Eski Suriye Devlet Başkanı Beşşar Esed'in hükümeti, binanın bulunduğu Deyrizor bölgesinin sıradan bir askeri üs olduğunu açıklamıştı.
UAEA 2011 yılında binanın ‘büyük olasılıkla’ gizlice inşa edilmiş bir nükleer reaktör olduğu ve Şam'ın bunu beyan etmesi gerektiği sonucuna vardı.
Reuters'ın bir kopyasına ulaştığı gizli raporda, UAEA’nın o tarihten beri nihai bir sonuca varmaya çalıştığı ve geçtiğimiz yıl yenilenen kampanya çerçevesinde Deyrizor ile ‘işlevsel olarak bağlantılı olduğu iddia edilen’ üç isimsiz bölgeden çevre örnekleri almayı başardığı belirtildi.
UAEA, üç bölgeden birinde alınan numunelerde çok sayıda doğal uranyum parçacığı buldu.
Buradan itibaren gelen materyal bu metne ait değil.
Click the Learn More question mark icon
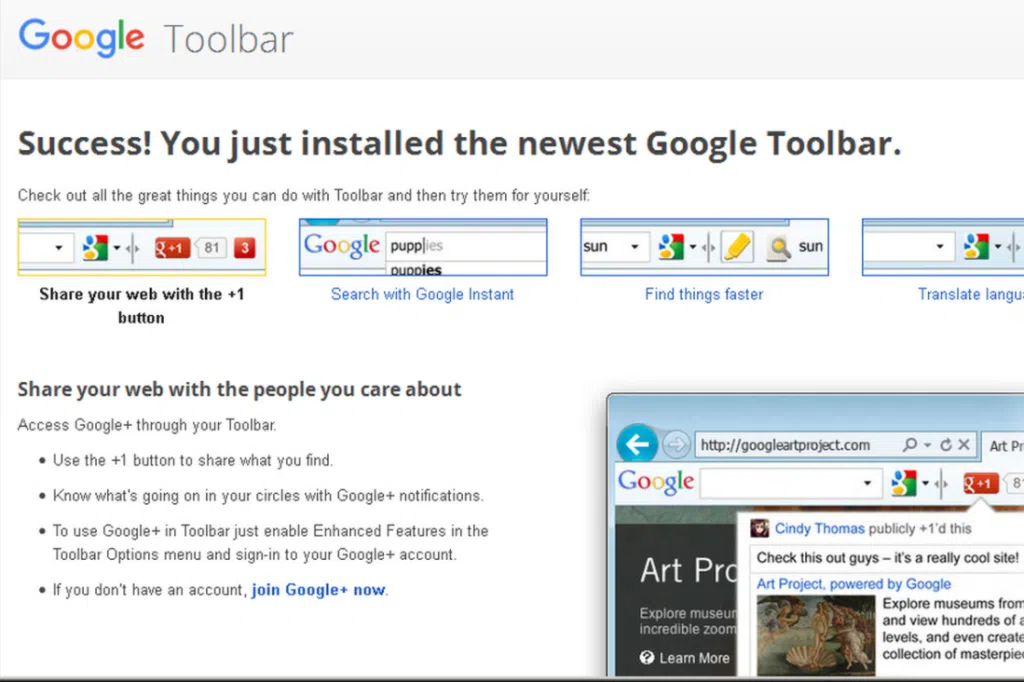Image resolution: width=1024 pixels, height=682 pixels. 648,658
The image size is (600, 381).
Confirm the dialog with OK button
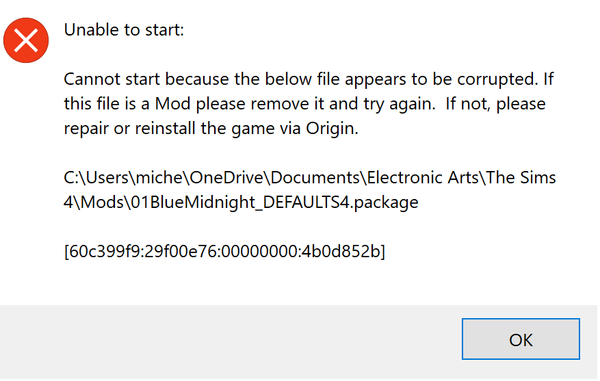tap(520, 339)

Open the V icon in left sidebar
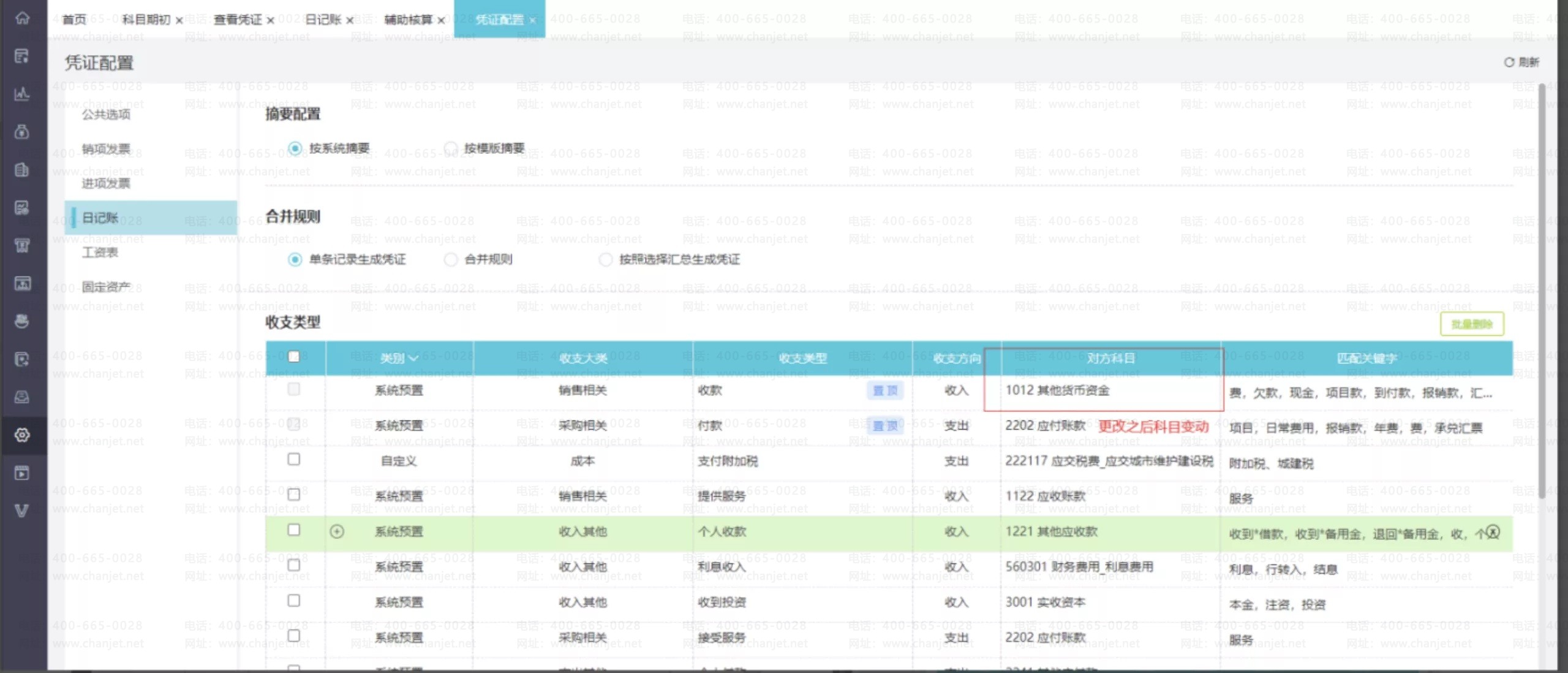(22, 510)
Bu parçacıkların analizi, uranyumun insan kaynaklı olduğunu, yani kimyasal işlem sonucunda üretildiğini gösterdi.
“Doğal” terimi, uranyumun zenginleştirilmediğini belirtir. Rapor, bulunan izlerin ne anlama gelebileceği konusunda bir sonuca varamadı.
Raporda şöyle deniyor:
“Mevcut Suriyeli yetkililer, uranyum parçacıklarının varlığını açıklayabilecek hiçbir bilgiye sahip olmadıklarını belirtti.”
Raporda ayrıca, yeni hükümetin UAEA’nın bu yıl haziran ayında bölgeye geri dönerek daha fazla çevre numunesi almasına izin verdiği de belirtildi.
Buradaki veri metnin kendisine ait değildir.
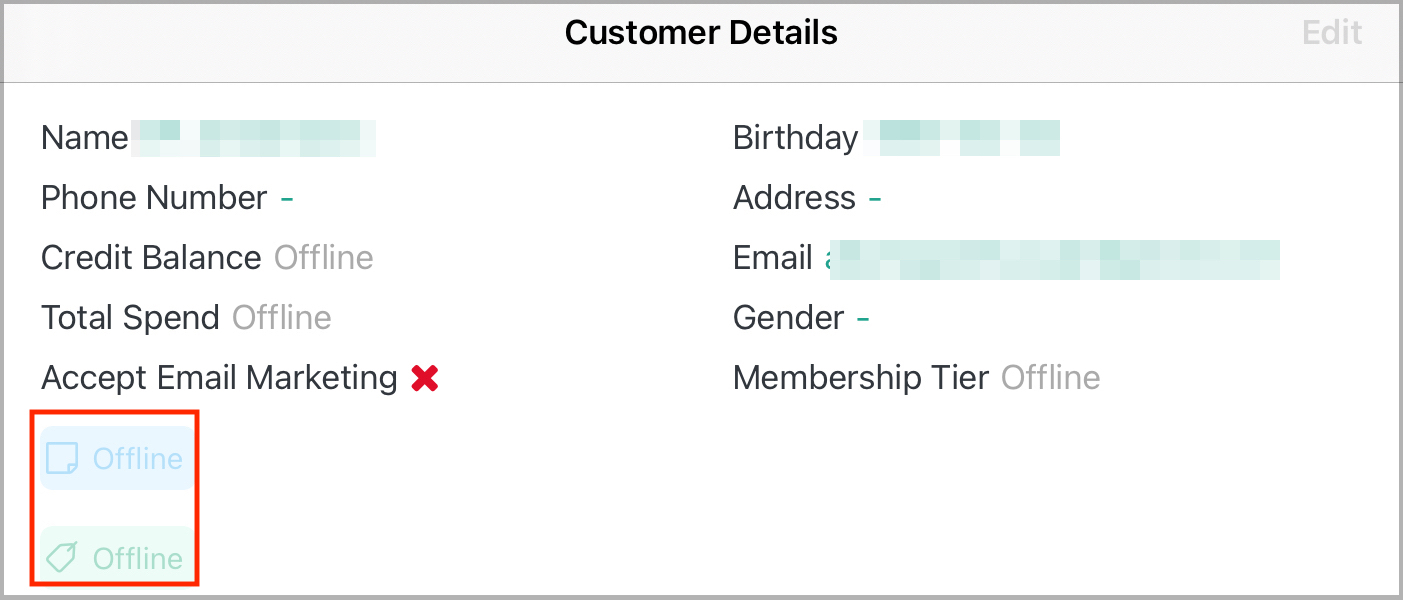The image size is (1403, 600).
Task: Click the dash next to Phone Number
Action: click(287, 199)
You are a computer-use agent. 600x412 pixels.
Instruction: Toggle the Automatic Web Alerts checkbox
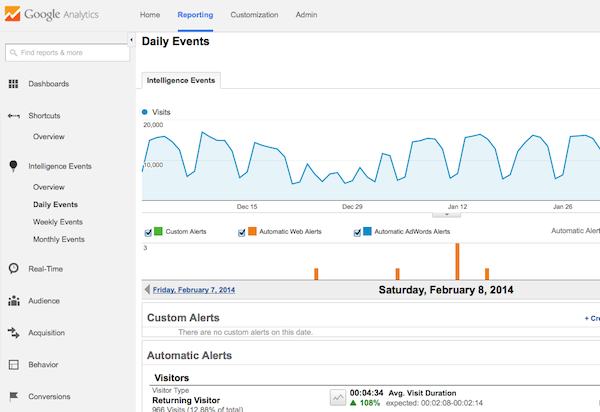point(242,232)
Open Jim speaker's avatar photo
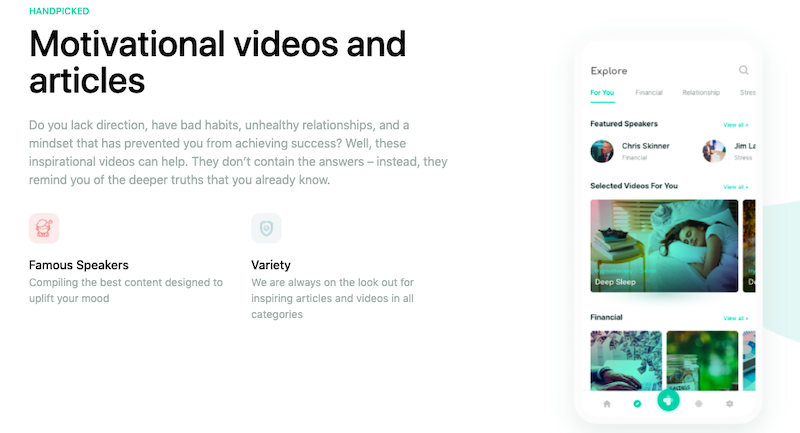800x433 pixels. tap(714, 151)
Rapora göre aynı ay içinde UAEA Genel Direktörü Rafael Grossi ile Suriye Cumhurbaşkanı Ahmed eş-Şara arasında yapılan toplantıda, Şam, Suriye'nin geçmişteki nükleer faaliyetlerini ele almak için kurumla tam şeffaflık içinde iş birliği yapmayı kabul etti.
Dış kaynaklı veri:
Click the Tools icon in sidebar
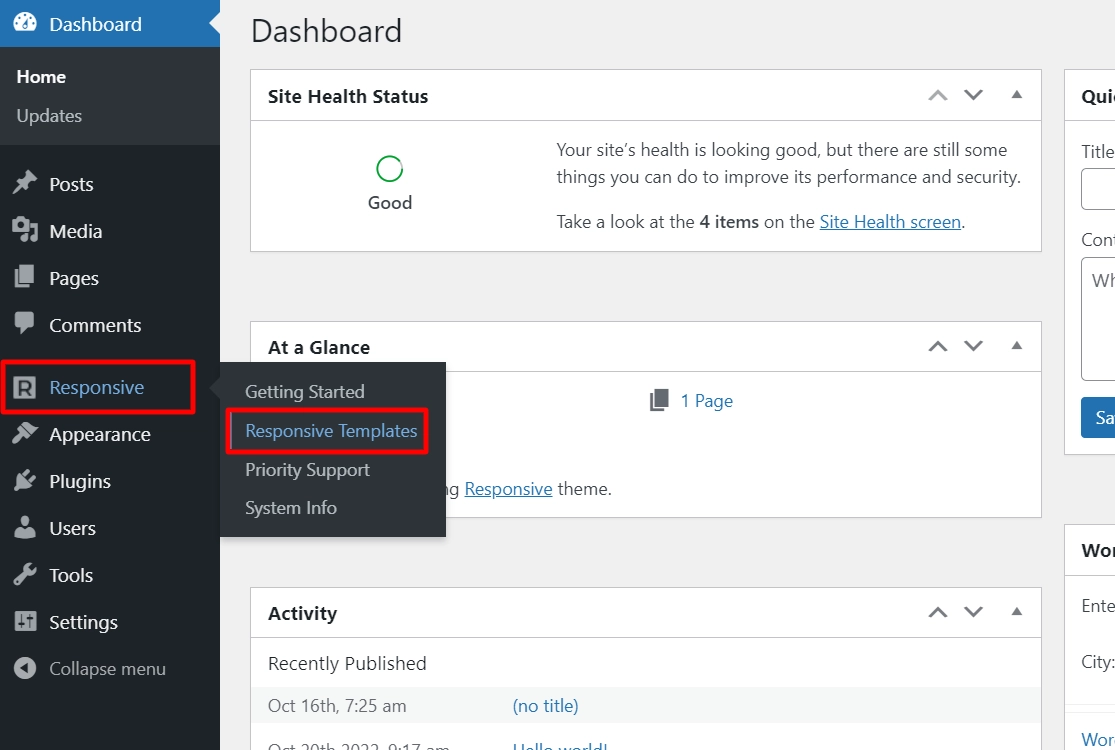Screen dimensions: 1115x750 pos(33,574)
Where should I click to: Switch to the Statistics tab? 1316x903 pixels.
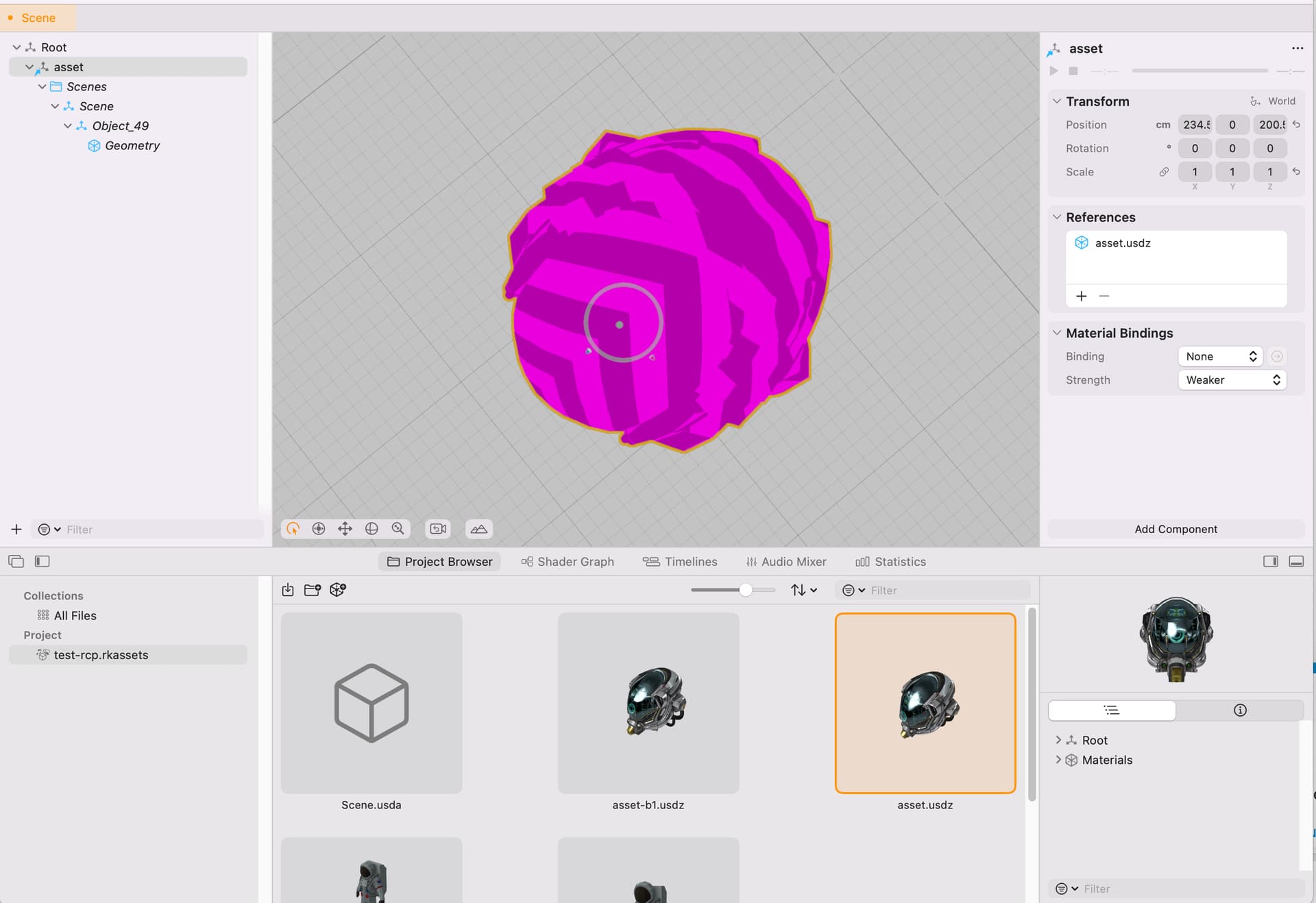[890, 562]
Toplantı sırasında Grossi, daha ayrıntılı analizler yapmak, ilgili belgelere erişmek ve Suriye'nin önceki nükleer faaliyetlerine katılanlarla görüşmek amacıyla önümüzdeki aylarda yeniden Deyrizor'a gitmek için Suriye hükümetinden yardım talebinde bulundu.